Que la majorité veuille maîtriser les flux migratoires est politiquement légitime. Ses électeurs l'y ont mandatée. Mais gouverner ne consiste pas à afficher de la fermeté : cela impose de produire des normes juridiquement tenables et logistiquement applicables.
La Cour constitutionnelle suspend les restrictions opérées par le gouvernement dans l'accueil des migrants en BelgiqueOr, que dit la Cour ? Que ces mesures risquent d'entraîner un "préjudice grave difficilement réparable" et pourraient violer le droit de l'Union. Le gouvernement s'abritait derrière l'Europe. Mais voilà que le chien de garde de la Constitution doute qu'il puisse le faire à bon droit.
Malheureusement, cette suspension n'est pas qu'un revers juridique. Elle révèle une impréparation logistique inquiétante. L'été dernier, des familles reconnues réfugiées ailleurs en Europe se sont retrouvées à la rue parce qu'un arrêté n'avait pas anticipé les conséquences humaines et matérielles. Aucune capacité d'absorption alternative, aucun plan crédible, aucune coordination suffisante avec les acteurs de terrain. Même amateurisme sur le regroupement familial.

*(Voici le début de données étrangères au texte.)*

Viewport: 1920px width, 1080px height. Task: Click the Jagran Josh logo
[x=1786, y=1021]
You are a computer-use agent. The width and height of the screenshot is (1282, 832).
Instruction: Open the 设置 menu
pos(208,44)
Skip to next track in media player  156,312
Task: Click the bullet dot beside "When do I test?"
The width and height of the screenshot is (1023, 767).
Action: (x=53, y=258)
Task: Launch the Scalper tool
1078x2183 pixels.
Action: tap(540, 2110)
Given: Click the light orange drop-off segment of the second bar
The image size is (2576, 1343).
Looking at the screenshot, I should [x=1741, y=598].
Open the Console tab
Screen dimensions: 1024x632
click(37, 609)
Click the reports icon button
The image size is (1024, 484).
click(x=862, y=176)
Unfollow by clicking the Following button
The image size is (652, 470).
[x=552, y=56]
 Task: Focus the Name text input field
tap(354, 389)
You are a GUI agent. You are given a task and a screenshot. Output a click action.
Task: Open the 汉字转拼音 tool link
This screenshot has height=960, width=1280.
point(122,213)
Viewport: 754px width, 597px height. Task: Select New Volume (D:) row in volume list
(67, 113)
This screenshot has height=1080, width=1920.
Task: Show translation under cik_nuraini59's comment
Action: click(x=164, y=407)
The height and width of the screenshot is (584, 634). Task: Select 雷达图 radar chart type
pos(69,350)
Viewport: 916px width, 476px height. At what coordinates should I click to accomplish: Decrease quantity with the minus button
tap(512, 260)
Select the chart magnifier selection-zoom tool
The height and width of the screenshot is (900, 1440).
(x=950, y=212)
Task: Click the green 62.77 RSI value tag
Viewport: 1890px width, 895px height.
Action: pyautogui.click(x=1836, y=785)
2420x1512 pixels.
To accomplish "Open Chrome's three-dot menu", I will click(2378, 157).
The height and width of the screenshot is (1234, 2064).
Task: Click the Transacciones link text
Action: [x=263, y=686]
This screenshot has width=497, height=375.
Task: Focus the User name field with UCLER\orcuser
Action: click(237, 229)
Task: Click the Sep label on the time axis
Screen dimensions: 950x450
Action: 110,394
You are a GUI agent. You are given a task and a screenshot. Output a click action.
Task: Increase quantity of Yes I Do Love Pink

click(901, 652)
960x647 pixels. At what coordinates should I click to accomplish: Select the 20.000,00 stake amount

On légifère d'abord, on improvise ensuite. Et on s'étonne enfin.
Le résultat est désastreux tant pour les migrants, que pour les communes et les associations contraintes de pallier les carences du fédéral. Sans parler de la crédibilité d'un exécutif trop souvent corrigé par les juges.
Toute réforme mérite mieux que des effets d'annonce et des dispositifs bancals. Elle exige une cohérence, une applicabilité et une lecture juridique fine. À force de vouloir afficher de la fermeté, le gouvernement expose surtout sa fragilité.
"On mène une politique d'asile plus humaine que sous la Vivaldi"Pour accéder à cet article, veuillez vous connecter au réseau internet.


3 month_ago
15



























.jpg)






French (CA)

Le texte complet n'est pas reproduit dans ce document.